Y no, para eso no debe ser usado un instrumento legal por el que luchamos mucho para elevar las garantías que protejan a las mujeres en la arena pública.
Nos costó mucho tener este escudo legal por el que seguimos luchando, como para que sea un instrumento de represión de quienes invierten sus roles de víctimas, para convertirse en victimarias.
El uso político de la victimización –desde tiempos remotos– ha sido utilizado para generar empatía y apelar a ese “yo” colectivo que busca proteger al débil.
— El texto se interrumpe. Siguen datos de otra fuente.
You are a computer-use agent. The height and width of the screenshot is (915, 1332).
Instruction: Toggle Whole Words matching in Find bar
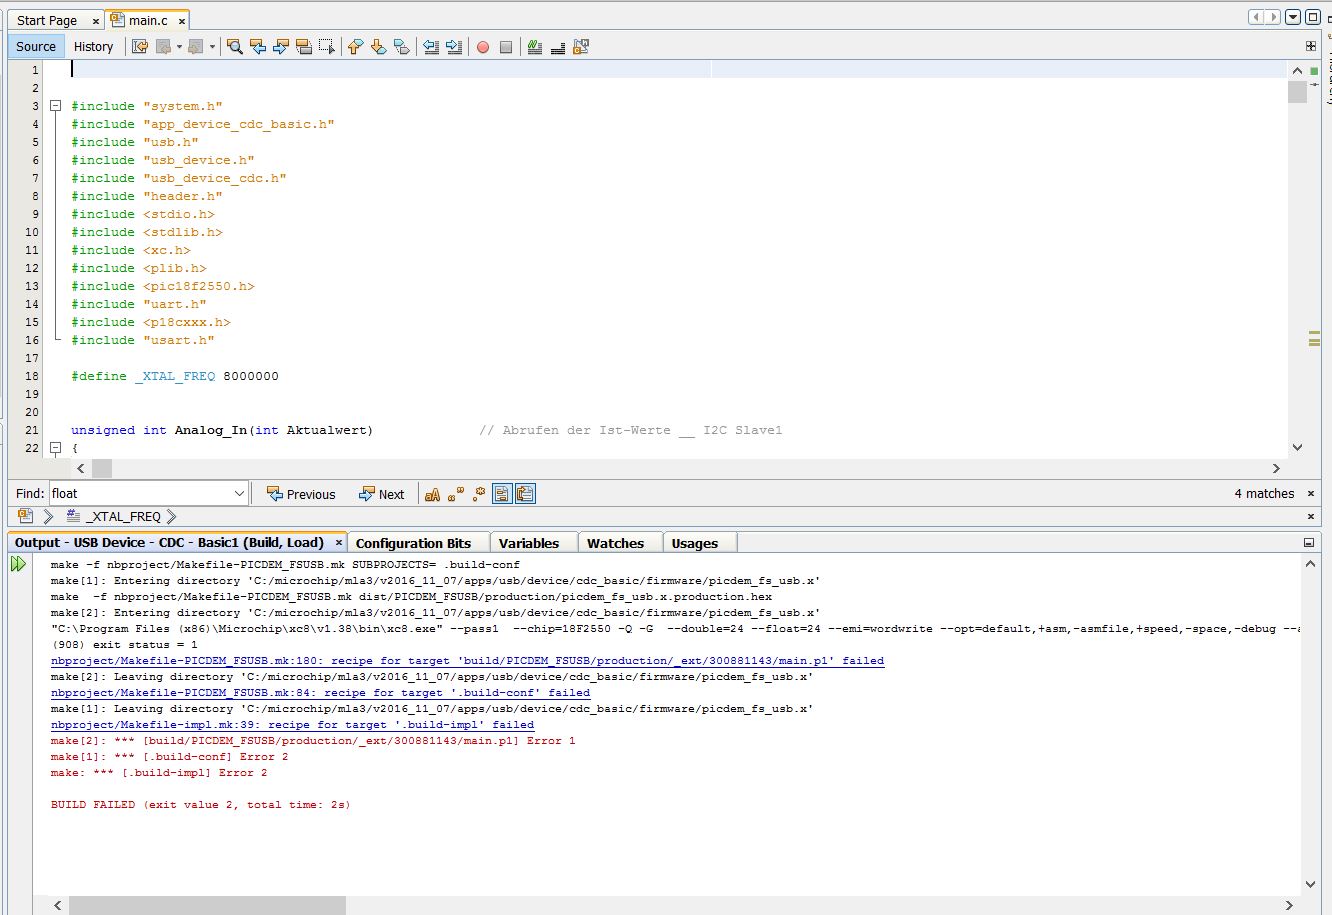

Pero cuidado, porque confundir a una víctima con alguien que acude a los instrumentos legales para usarlos políticamente, pervierte el fin para el que este instrumento fue diseñado.
Es complejo definir quién sí es víctima y quién no, porque es la propia persona vulnerada la que determina cómo la hizo sentir una acción, pero cuando se trata de sancionar esto jurídicamente, son las autoridades las que deben determinar si se cometió un delito por el que se violentan los derechos o no.
Sin embargo, en una realidad tan compleja, en donde la violencia hacia las mujeres crece a niveles que ni siquiera alcanzamos a identificar, el que se pretenda lucrar con los instrumentos legales diseñados para protegerlas y sacar de ello beneficios políticos, o cobrar viejas afrentas, afecta –además de a la democracia y a la libertad de expresión– a las víctimas, porque sucederá entonces como en la fábula del lobo y el pastorcillo mentiroso, donde el día que en verdad se grite que “ahí viene el lobo”, nadie nos creerá ni irá en nuestro auxilio.